● **Problem requirements**: Please pick out each line in the rows below that contains the word "coordinates", and copy those lines.
** start of Material to process **
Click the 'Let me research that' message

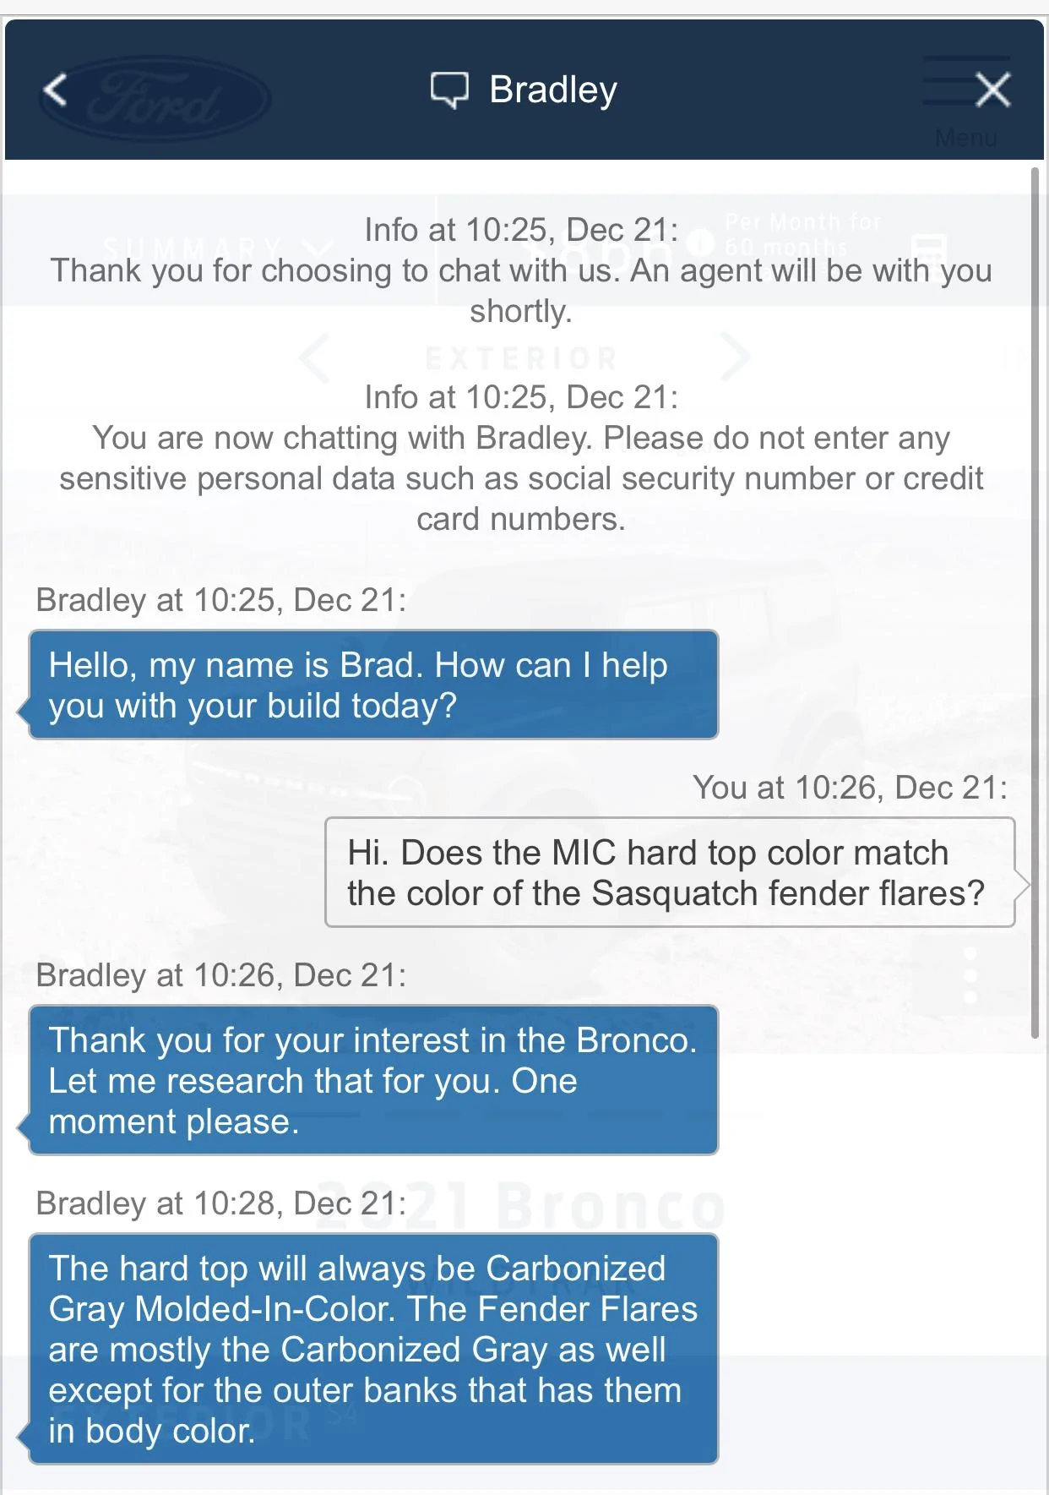point(373,1080)
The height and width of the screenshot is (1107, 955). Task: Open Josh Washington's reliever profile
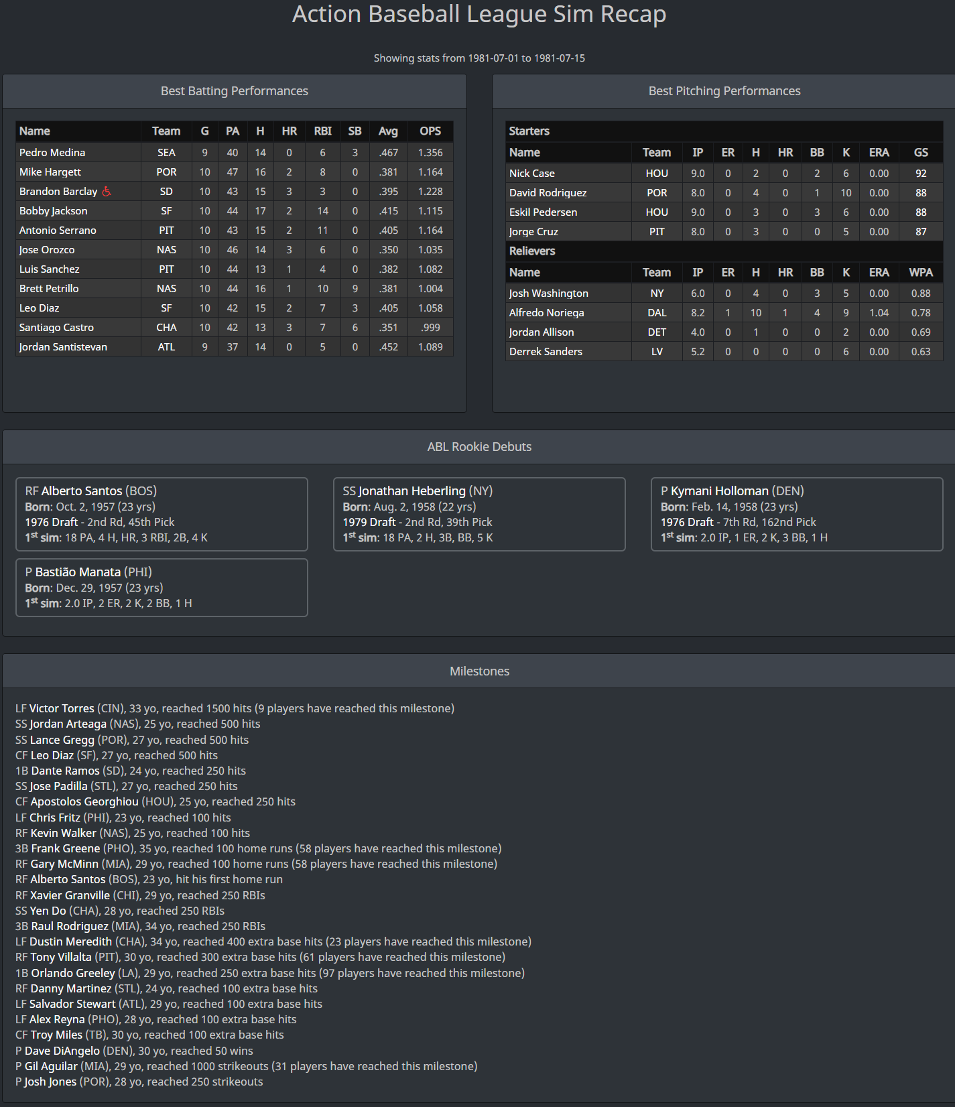[548, 294]
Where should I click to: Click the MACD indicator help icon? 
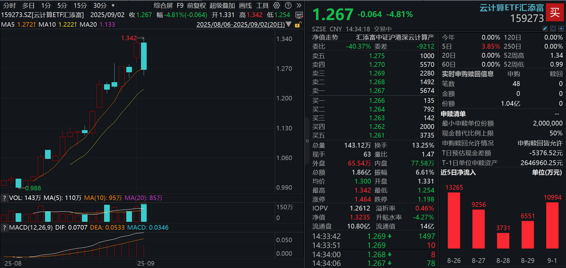[x=4, y=228]
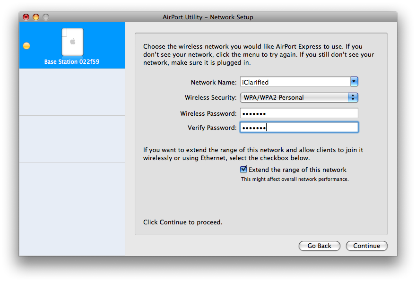Click the 'Wireless Security:' field label

pos(210,98)
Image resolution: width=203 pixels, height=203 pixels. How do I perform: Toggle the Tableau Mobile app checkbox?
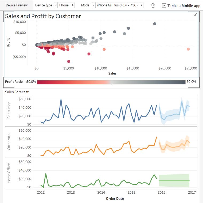click(164, 5)
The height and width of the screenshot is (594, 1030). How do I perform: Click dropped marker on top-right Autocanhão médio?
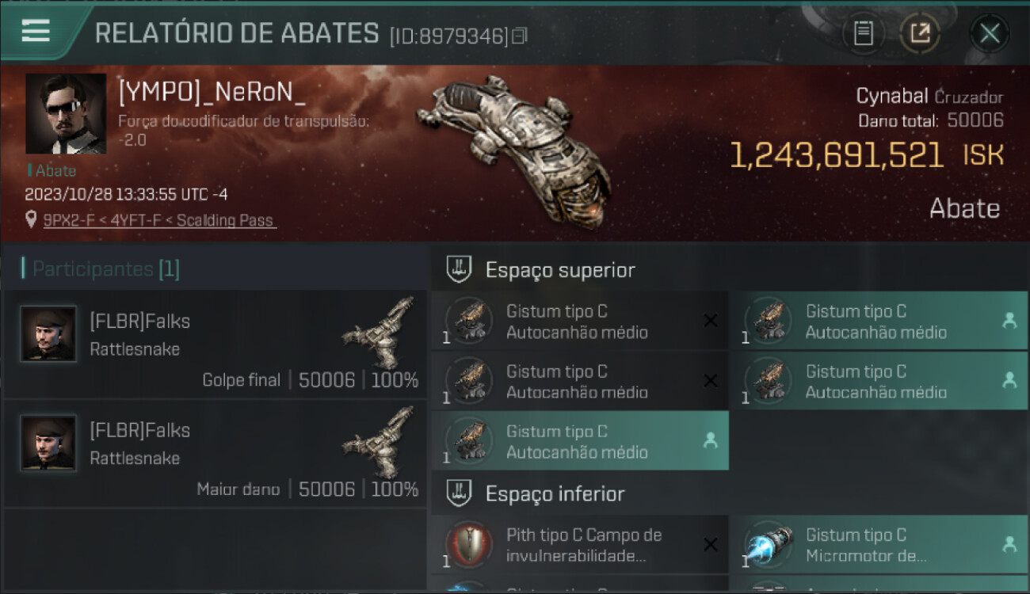pos(1009,321)
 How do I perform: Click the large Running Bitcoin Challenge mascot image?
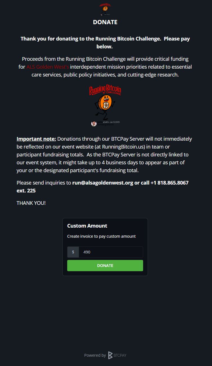(105, 106)

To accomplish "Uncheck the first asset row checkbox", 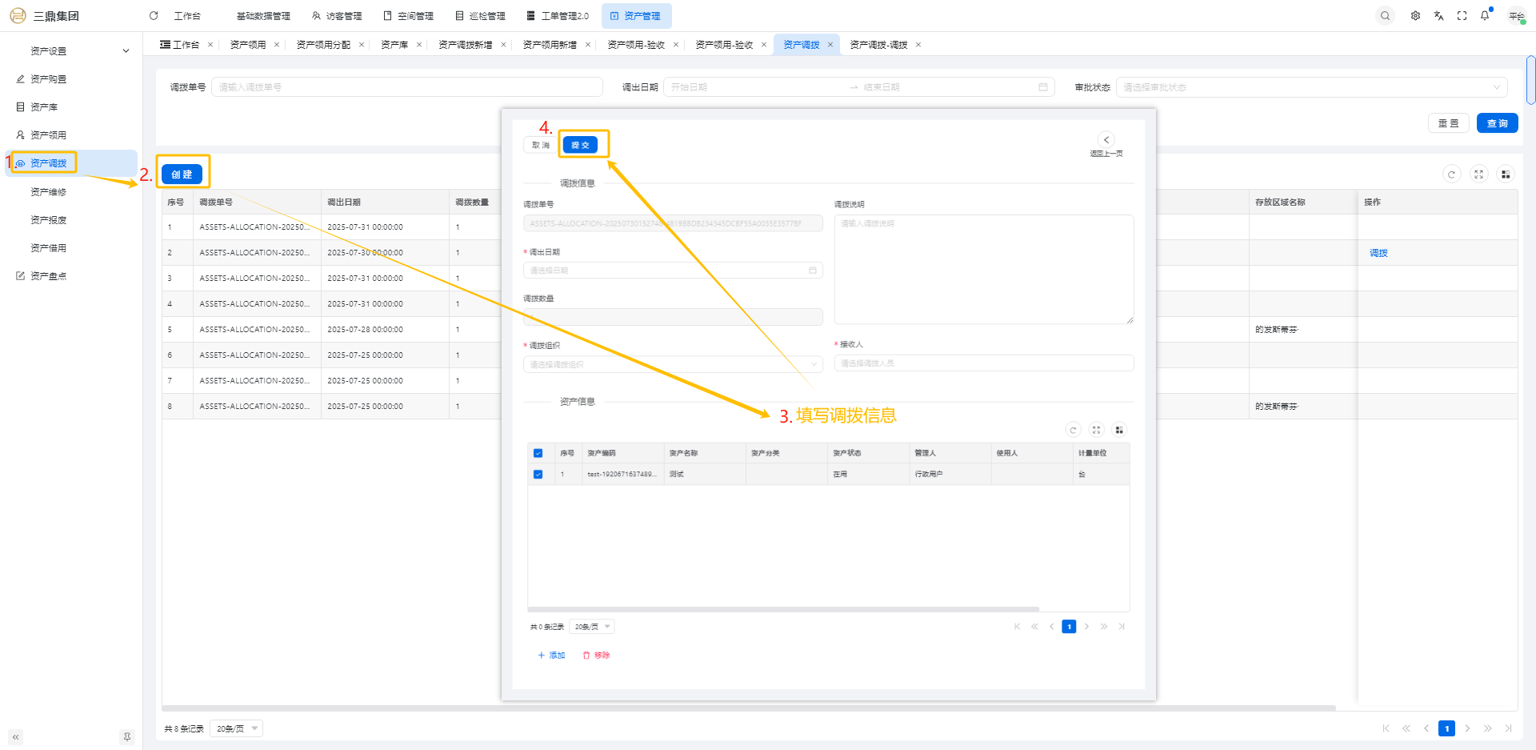I will [538, 475].
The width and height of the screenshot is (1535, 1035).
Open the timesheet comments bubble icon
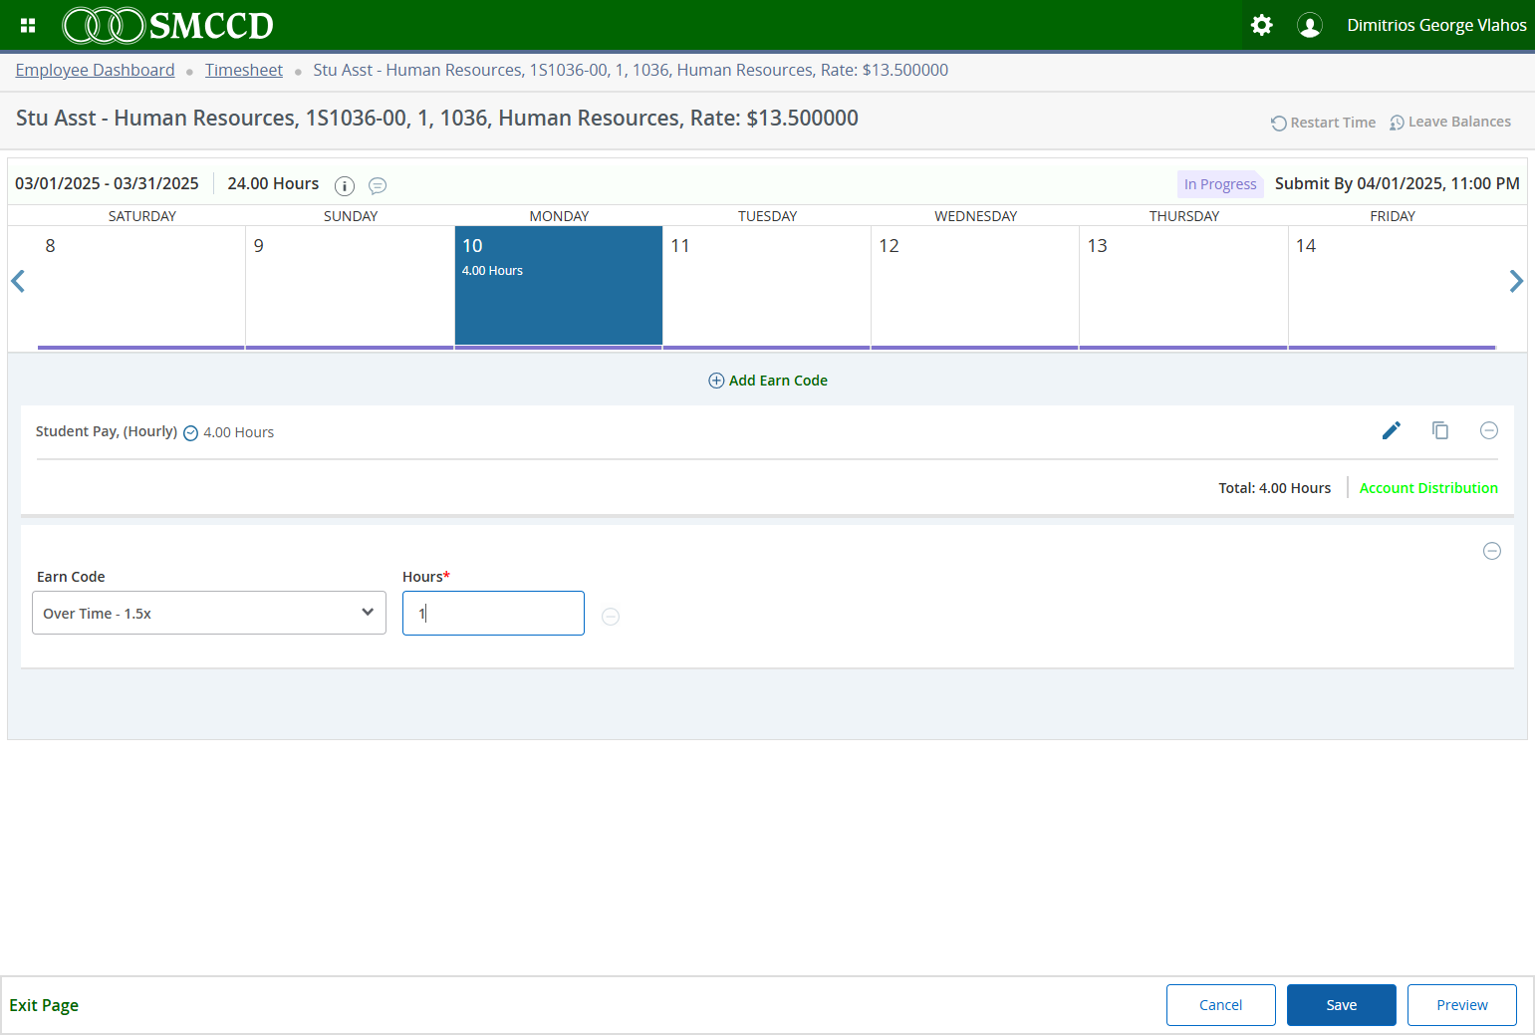coord(378,185)
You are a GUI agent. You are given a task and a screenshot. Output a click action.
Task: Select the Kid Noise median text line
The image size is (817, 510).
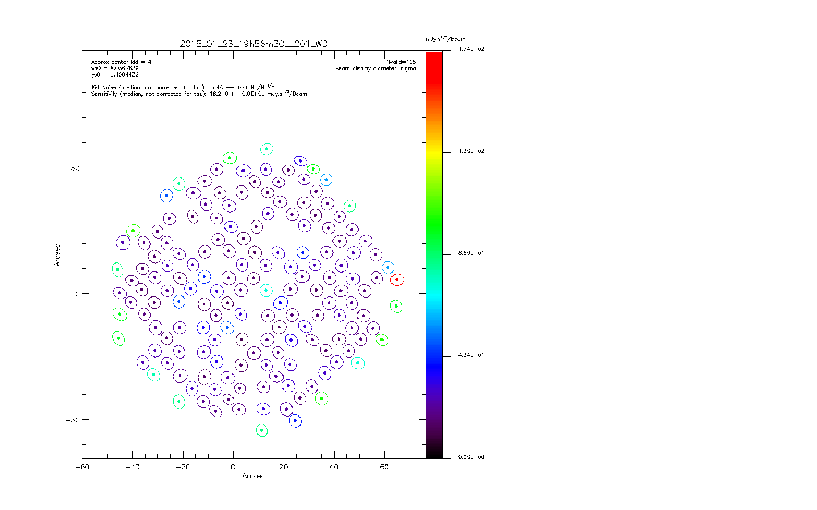pyautogui.click(x=182, y=87)
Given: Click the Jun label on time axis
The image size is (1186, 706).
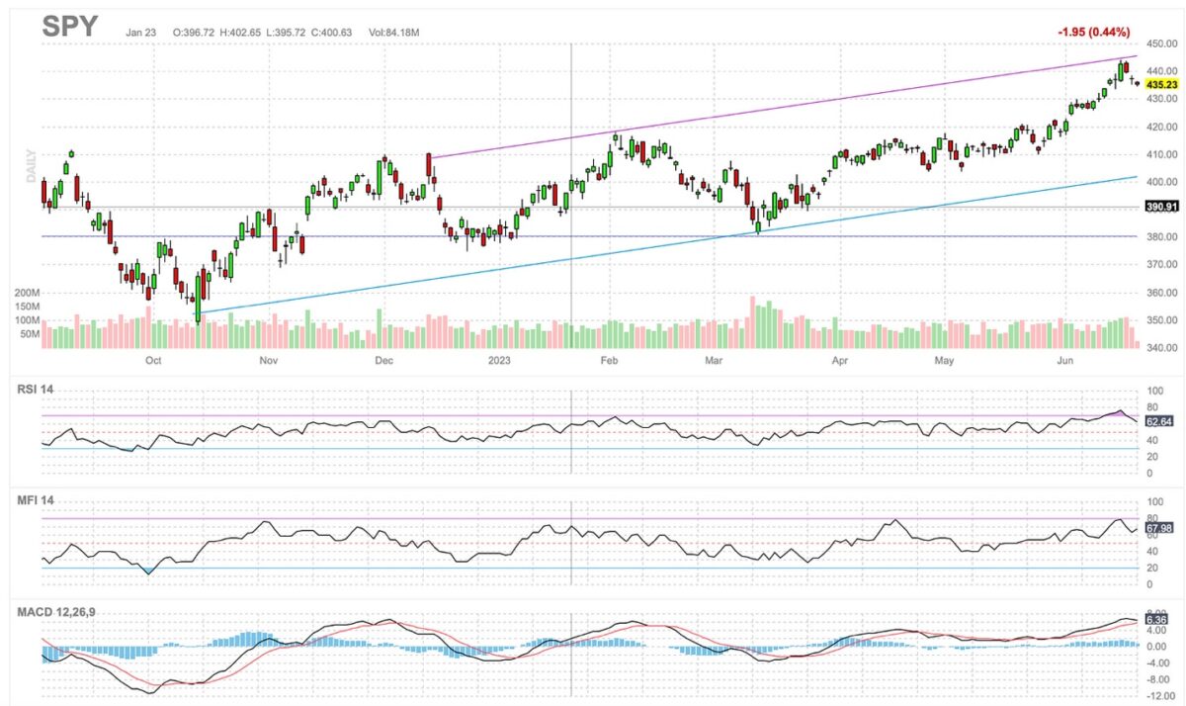Looking at the screenshot, I should [1065, 361].
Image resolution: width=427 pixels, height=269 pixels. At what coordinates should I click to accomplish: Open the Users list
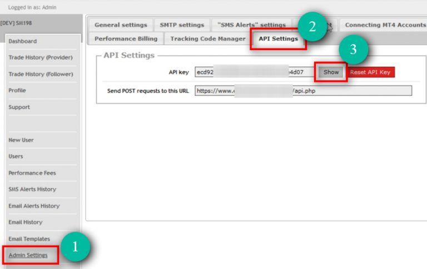16,156
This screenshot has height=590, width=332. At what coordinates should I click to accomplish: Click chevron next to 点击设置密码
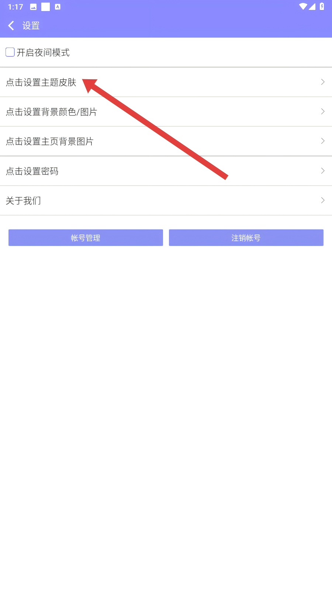click(x=323, y=171)
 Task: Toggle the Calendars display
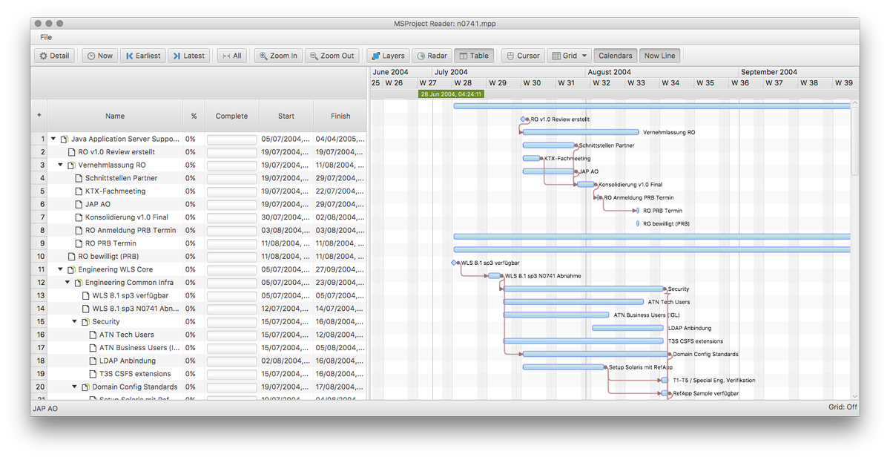pyautogui.click(x=615, y=56)
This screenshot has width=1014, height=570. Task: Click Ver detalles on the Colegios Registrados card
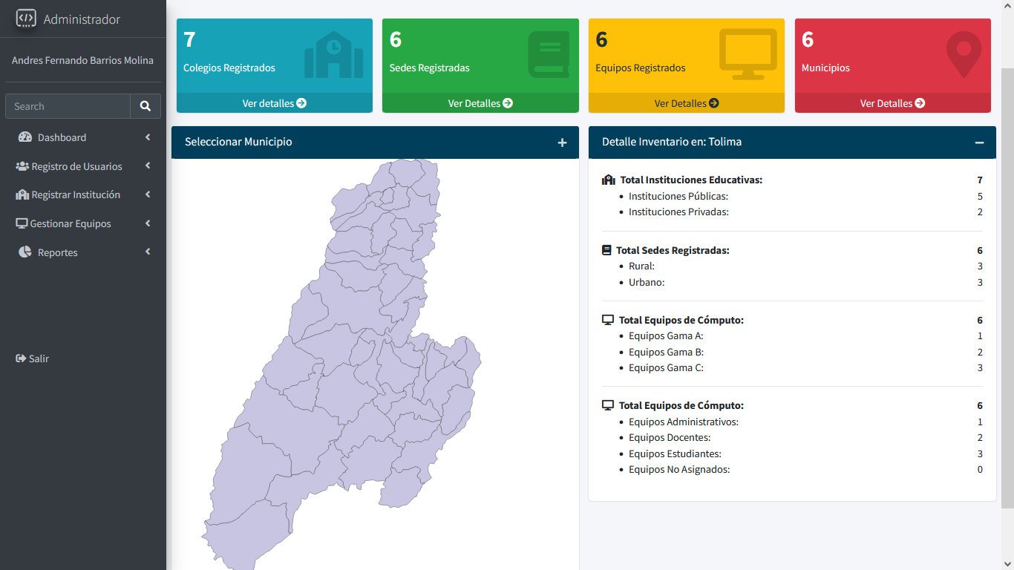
** end of Material to process **
● **Task answer**:
Image resolution: width=427 pixels, height=269 pixels. At what coordinates should I click to accomplish: Open the Users list
This screenshot has height=590, width=332. At what coordinates should I click to accomplish: Click chevron next to 点击设置密码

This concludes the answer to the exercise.